*** Opening of Passage shown ***
# Climpsons?



## RoloD (Oct 13, 2010)

Anyone here a fan of the London roasters Climpsons?

I've had their coffee in a couple of coffee shops and I rather like it, particularly The Baron - distinctive, modern but a little darker roast than HasBean without being burnt. Haven't yet tried it in my own machine.


----------



## MikeHag (Mar 13, 2011)

Haven't tried but lately discovered and v keen to try


----------



## ChiarasDad (Mar 21, 2010)

I liked their Summer Espresso quite a lot - which is still available but rebadged as Sidamo/Daterra Espresso Blend - but when I ordered direct from them I got aged bags (one 13 days old, IIRC) that were just not very good. They did offer to help me out if there was a problem, but the tone of their communication made me think they just don't expect their small retail customers to care much about the odd week or two. Since freshness matters a lot to me, I don't think I will order from them again.

But when the beans - or at least that blend - are fresh, it's very good, and any time I find a fresh bag at a café I will likely pick it up again.
*** Close of Passage shown ***
▶ _Prompt 1_
Repeat, unchanged, the part of the records that opens with the line containing "y-tick-label: 1. Please" and closes with the line containing "center [1132, 450].", with both of those lines included.
*** Opening of Given records ***
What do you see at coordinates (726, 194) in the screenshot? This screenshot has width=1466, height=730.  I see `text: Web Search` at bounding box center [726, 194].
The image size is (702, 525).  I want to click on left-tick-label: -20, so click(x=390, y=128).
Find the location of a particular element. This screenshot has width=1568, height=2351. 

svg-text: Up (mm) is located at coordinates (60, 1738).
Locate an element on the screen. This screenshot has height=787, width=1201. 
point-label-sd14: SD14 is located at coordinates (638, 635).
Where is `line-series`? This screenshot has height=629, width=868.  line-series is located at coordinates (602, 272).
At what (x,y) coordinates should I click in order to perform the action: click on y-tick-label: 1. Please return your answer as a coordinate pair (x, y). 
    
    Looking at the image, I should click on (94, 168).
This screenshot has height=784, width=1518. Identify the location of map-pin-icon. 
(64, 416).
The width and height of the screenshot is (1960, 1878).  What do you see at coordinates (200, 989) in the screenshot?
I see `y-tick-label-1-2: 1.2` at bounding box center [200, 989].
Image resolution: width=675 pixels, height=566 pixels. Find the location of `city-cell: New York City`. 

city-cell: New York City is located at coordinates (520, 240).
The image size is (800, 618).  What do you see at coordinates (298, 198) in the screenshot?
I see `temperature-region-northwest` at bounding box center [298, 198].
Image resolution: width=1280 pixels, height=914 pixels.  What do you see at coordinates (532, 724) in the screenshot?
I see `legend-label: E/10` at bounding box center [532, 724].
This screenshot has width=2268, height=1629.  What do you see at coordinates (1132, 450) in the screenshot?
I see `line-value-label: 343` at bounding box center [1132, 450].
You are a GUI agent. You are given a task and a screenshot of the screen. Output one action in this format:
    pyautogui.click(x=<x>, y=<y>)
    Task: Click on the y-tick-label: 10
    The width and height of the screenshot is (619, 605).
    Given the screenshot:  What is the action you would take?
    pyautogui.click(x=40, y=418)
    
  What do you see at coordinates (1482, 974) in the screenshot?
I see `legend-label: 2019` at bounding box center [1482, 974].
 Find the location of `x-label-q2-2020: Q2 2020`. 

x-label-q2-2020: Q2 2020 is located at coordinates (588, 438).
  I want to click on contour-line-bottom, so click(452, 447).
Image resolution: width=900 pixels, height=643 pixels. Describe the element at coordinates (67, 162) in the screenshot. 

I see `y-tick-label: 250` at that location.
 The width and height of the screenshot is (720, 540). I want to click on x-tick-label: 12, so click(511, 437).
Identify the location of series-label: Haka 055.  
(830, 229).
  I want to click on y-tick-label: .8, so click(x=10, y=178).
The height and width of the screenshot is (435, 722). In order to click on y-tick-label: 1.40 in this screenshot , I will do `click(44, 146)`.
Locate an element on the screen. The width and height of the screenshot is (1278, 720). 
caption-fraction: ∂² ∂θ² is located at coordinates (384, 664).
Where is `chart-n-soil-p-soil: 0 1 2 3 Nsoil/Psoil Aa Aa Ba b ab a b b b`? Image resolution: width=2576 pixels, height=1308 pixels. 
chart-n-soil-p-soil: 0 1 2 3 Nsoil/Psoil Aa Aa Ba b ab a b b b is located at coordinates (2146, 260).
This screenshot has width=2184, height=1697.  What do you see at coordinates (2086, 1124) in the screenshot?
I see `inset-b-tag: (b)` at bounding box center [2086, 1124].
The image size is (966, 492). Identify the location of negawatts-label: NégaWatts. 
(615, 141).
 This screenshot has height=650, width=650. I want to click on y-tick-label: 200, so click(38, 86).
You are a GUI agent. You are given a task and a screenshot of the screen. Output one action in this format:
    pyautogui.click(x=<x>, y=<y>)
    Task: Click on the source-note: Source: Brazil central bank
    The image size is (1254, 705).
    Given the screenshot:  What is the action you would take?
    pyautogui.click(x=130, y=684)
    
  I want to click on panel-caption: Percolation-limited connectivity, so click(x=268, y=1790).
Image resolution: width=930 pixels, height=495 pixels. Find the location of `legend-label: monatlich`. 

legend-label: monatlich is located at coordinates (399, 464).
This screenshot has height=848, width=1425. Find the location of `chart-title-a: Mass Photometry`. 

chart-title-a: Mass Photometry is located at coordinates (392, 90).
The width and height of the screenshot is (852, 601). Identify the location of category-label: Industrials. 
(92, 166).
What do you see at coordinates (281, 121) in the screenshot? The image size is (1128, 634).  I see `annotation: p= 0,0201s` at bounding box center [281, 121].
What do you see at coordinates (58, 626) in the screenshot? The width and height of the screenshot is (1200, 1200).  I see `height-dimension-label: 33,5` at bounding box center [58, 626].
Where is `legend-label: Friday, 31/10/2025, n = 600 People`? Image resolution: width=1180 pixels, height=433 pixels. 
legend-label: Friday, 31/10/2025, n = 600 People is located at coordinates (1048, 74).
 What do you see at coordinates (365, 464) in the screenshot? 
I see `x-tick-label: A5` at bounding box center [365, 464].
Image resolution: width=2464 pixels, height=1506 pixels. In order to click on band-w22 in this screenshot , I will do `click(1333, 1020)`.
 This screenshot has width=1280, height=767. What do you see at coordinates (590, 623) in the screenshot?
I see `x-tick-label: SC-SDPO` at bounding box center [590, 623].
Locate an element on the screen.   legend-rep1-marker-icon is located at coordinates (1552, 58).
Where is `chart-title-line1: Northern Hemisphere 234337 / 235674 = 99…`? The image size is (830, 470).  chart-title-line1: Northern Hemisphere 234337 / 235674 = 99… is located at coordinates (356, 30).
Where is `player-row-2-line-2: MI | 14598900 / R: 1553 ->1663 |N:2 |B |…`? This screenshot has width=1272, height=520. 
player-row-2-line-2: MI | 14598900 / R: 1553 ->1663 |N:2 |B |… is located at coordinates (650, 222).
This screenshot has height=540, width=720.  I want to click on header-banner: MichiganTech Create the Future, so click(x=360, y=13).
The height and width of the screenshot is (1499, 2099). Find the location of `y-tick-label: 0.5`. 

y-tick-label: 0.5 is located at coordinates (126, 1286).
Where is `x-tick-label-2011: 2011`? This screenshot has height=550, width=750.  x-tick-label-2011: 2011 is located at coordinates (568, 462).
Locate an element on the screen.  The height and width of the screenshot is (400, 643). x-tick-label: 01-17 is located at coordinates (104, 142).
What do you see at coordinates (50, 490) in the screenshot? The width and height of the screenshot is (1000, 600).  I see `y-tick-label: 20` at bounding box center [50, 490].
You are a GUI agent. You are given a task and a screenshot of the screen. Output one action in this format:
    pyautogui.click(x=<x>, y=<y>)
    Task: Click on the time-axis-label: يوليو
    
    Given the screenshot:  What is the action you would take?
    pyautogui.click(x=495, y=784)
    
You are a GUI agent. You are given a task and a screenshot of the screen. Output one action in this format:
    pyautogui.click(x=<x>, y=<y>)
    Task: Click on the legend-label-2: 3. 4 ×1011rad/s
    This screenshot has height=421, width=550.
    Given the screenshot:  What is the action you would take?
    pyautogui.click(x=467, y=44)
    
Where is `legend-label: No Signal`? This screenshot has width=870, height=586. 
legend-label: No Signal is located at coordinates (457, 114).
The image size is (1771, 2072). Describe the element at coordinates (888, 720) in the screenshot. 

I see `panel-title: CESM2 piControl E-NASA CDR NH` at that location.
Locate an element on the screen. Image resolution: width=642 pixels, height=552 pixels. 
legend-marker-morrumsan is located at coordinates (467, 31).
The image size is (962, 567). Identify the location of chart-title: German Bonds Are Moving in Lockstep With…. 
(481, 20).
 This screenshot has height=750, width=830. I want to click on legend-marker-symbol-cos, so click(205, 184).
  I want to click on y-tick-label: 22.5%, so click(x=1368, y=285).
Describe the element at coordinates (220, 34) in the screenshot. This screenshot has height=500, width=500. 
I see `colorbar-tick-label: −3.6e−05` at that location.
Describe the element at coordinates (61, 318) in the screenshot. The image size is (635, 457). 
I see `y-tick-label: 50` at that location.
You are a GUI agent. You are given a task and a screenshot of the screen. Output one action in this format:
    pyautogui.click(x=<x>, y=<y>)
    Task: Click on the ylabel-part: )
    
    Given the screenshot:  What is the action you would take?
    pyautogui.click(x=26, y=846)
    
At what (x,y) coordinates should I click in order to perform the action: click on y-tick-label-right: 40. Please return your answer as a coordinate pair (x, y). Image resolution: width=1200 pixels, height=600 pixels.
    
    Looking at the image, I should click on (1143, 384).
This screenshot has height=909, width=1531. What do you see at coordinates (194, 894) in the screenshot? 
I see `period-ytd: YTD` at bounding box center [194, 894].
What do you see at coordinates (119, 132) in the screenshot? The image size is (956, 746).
*** Close of Given records ***
▶ _Prompt 2_
Carry on the forum thread about Climpsons coffee from the point where it stops.

▶ _Answer section 1_
At what (x,y) coordinates should I click in order to perform the action: click on y-tick-label: 1. Please return your answer as a coordinate pair (x, y). 
    
    Looking at the image, I should click on (94, 168).
This screenshot has height=784, width=1518. Identify the location of map-pin-icon. 
(64, 416).
The width and height of the screenshot is (1960, 1878).  What do you see at coordinates (200, 989) in the screenshot?
I see `y-tick-label-1-2: 1.2` at bounding box center [200, 989].
Image resolution: width=675 pixels, height=566 pixels. Find the location of `city-cell: New York City`. 

city-cell: New York City is located at coordinates (520, 240).
The image size is (800, 618).  What do you see at coordinates (298, 198) in the screenshot?
I see `temperature-region-northwest` at bounding box center [298, 198].
Image resolution: width=1280 pixels, height=914 pixels.  What do you see at coordinates (532, 724) in the screenshot?
I see `legend-label: E/10` at bounding box center [532, 724].
This screenshot has width=2268, height=1629.  What do you see at coordinates (1132, 450) in the screenshot?
I see `line-value-label: 343` at bounding box center [1132, 450].

▶ _Answer section 2_
----------



## Glenn (Jun 14, 2008)

If you go to Department of Coffee / Speakeasy / Weanie Beans you will have coffee roasted by Climpsons and over the past 18 months the coffee has improved

I have not ordered direct but mainly enjoyed their coffee in cafes and from Weanie Beans coffee stands at shows and markets


----------



## maestroman (Mar 18, 2019)

RoloD said:


> Anyone here a fan of the London roasters Climpsons?
> 
> I've had their coffee in a couple of coffee shops and I rather like it, particularly The Baron - distinctive, modern but a little darker roast than HasBean without being burnt. Haven't yet tried it in my own machine.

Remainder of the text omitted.